[Activity] As written and without pictures, set down the lines from the one that contains "Datenschutzerklärung (71, 2242)" through the end of the data.

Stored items
⁂

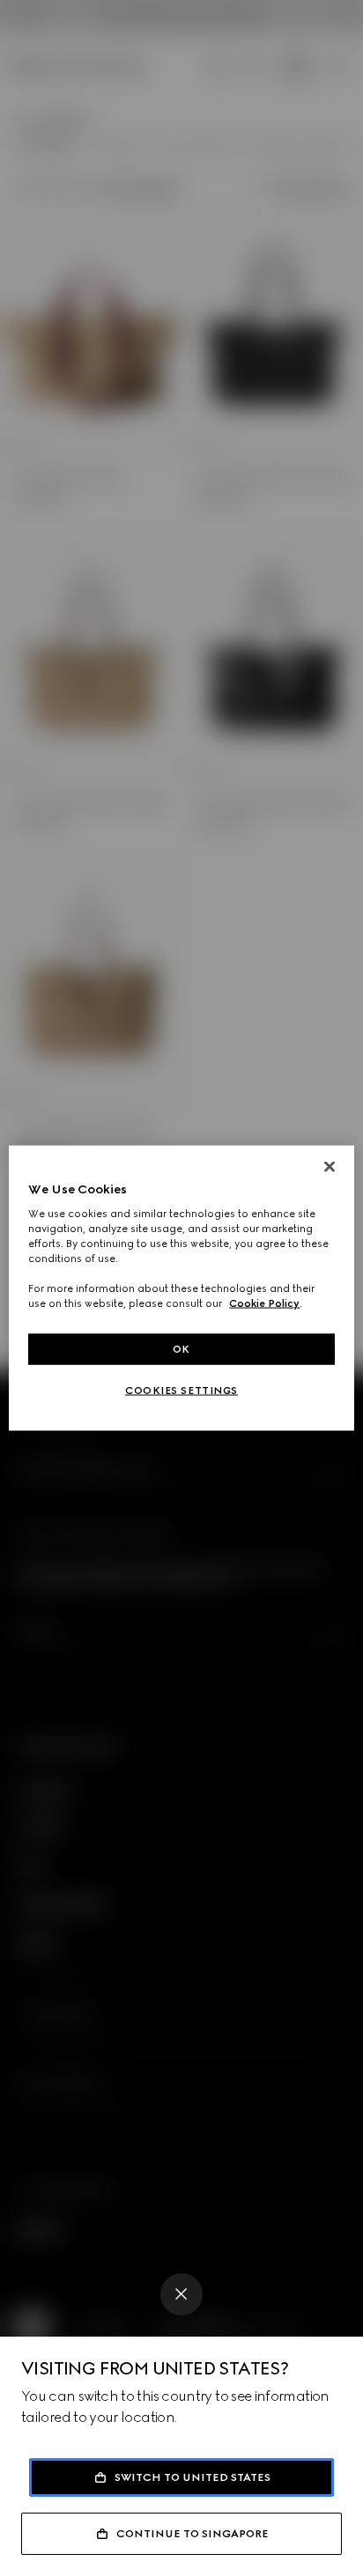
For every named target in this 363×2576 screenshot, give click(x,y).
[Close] (181, 2294)
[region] (181, 1288)
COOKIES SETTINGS (181, 1390)
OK (181, 1348)
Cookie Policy (264, 1303)
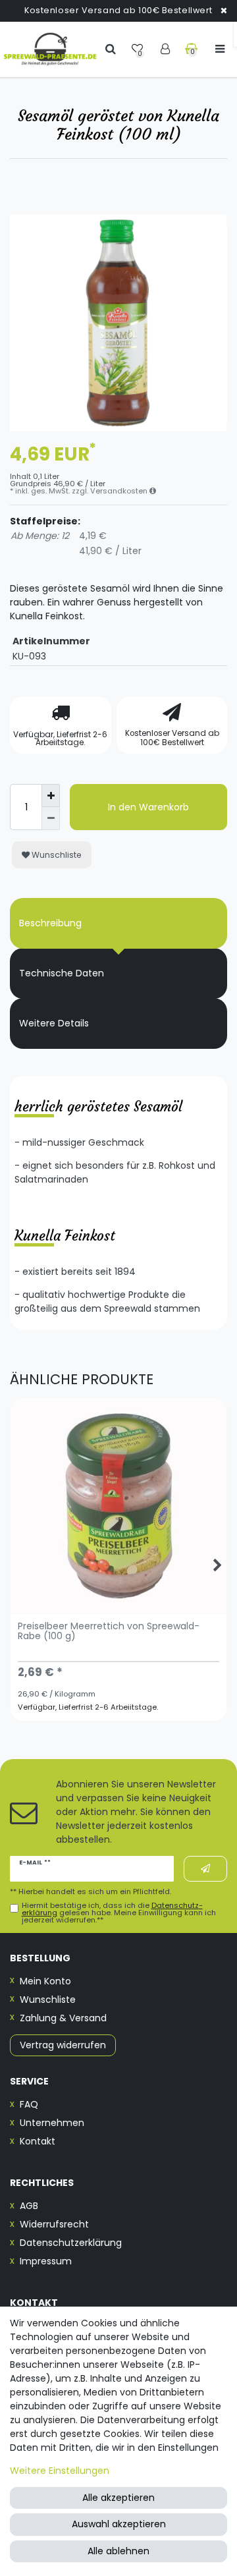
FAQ (29, 2104)
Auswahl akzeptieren (119, 2524)
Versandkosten (119, 491)
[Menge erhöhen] (50, 795)
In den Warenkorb (148, 807)
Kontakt (37, 2141)
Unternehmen (52, 2122)
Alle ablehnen (118, 2551)
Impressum (46, 2261)
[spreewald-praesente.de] (50, 49)
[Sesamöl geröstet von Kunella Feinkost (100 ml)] (118, 323)
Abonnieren (205, 1869)
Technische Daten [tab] (61, 973)
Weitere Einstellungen (59, 2470)
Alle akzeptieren (118, 2497)
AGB (29, 2205)
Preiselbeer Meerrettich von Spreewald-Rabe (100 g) (108, 1631)
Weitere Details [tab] (54, 1023)
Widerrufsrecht (54, 2224)
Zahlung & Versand (63, 2018)
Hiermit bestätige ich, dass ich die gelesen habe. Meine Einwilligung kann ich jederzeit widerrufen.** (119, 1913)
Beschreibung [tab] (50, 923)
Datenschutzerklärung (71, 2242)
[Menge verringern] (50, 818)
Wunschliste (56, 854)
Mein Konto (45, 1981)
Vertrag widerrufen (63, 2045)
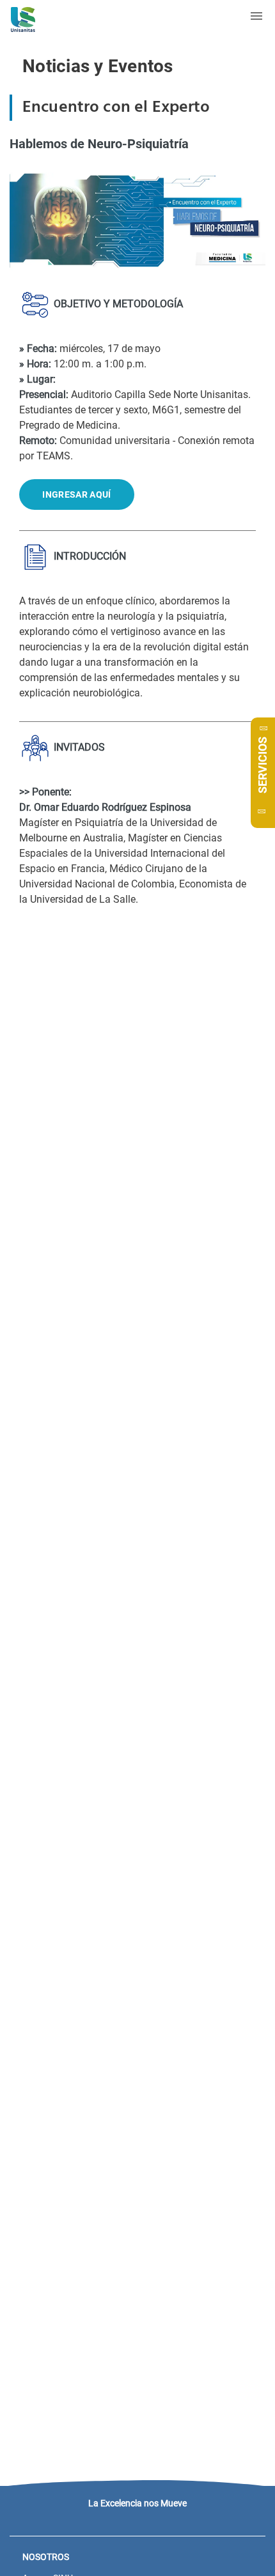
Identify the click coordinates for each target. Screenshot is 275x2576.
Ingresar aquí (76, 494)
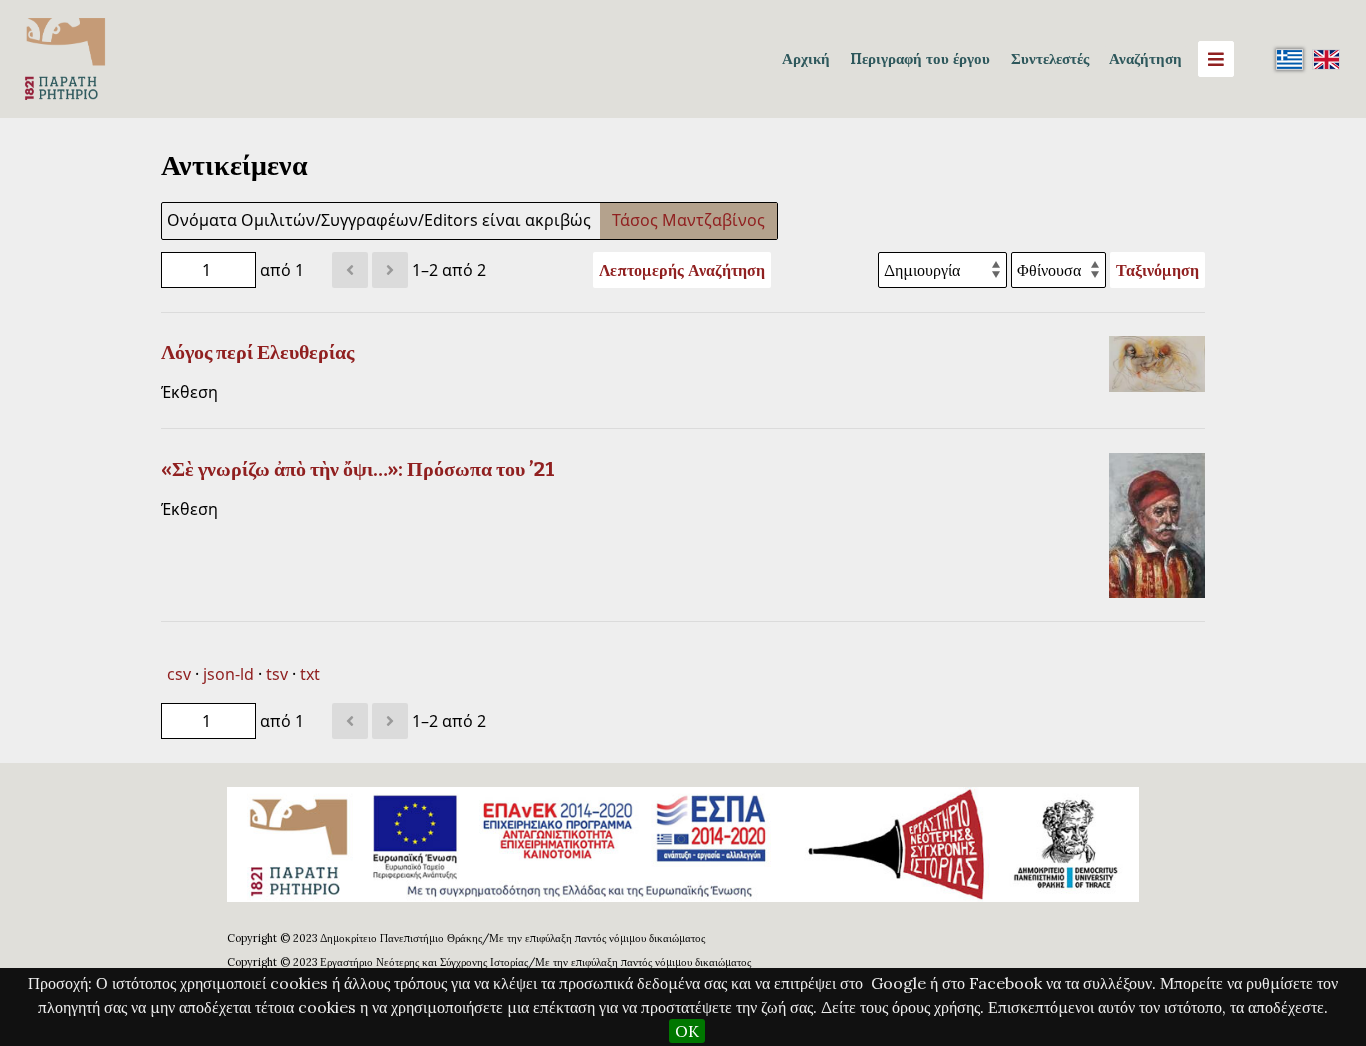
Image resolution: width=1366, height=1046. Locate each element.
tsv (277, 674)
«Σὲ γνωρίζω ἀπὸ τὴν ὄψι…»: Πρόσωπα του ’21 (358, 469)
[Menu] (1216, 59)
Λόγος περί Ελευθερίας (257, 352)
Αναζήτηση (1145, 58)
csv (179, 674)
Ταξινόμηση (1157, 270)
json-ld (228, 674)
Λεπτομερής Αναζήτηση (682, 270)
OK (687, 1031)
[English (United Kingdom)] (1326, 59)
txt (310, 674)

⁂

[Exercise output]
Datenschutzerklärung (71, 2242)
[Menge verringern] (50, 818)
Wunschliste (56, 854)
Mein Konto (45, 1981)
Vertrag widerrufen (63, 2045)
Identify the click coordinates for each target. Screenshot is 275x2576.
Ingresar aquí (76, 494)
Image resolution: width=1366, height=1046. Locate each element.
tsv (277, 674)
«Σὲ γνωρίζω ἀπὸ τὴν ὄψι…»: Πρόσωπα του ’21 (358, 469)
[Menu] (1216, 59)
Λόγος περί Ελευθερίας (257, 352)
Αναζήτηση (1145, 58)
csv (179, 674)
Ταξινόμηση (1157, 270)
json-ld (228, 674)
Λεπτομερής Αναζήτηση (682, 270)
OK (687, 1031)
[English (United Kingdom)] (1326, 59)
txt (310, 674)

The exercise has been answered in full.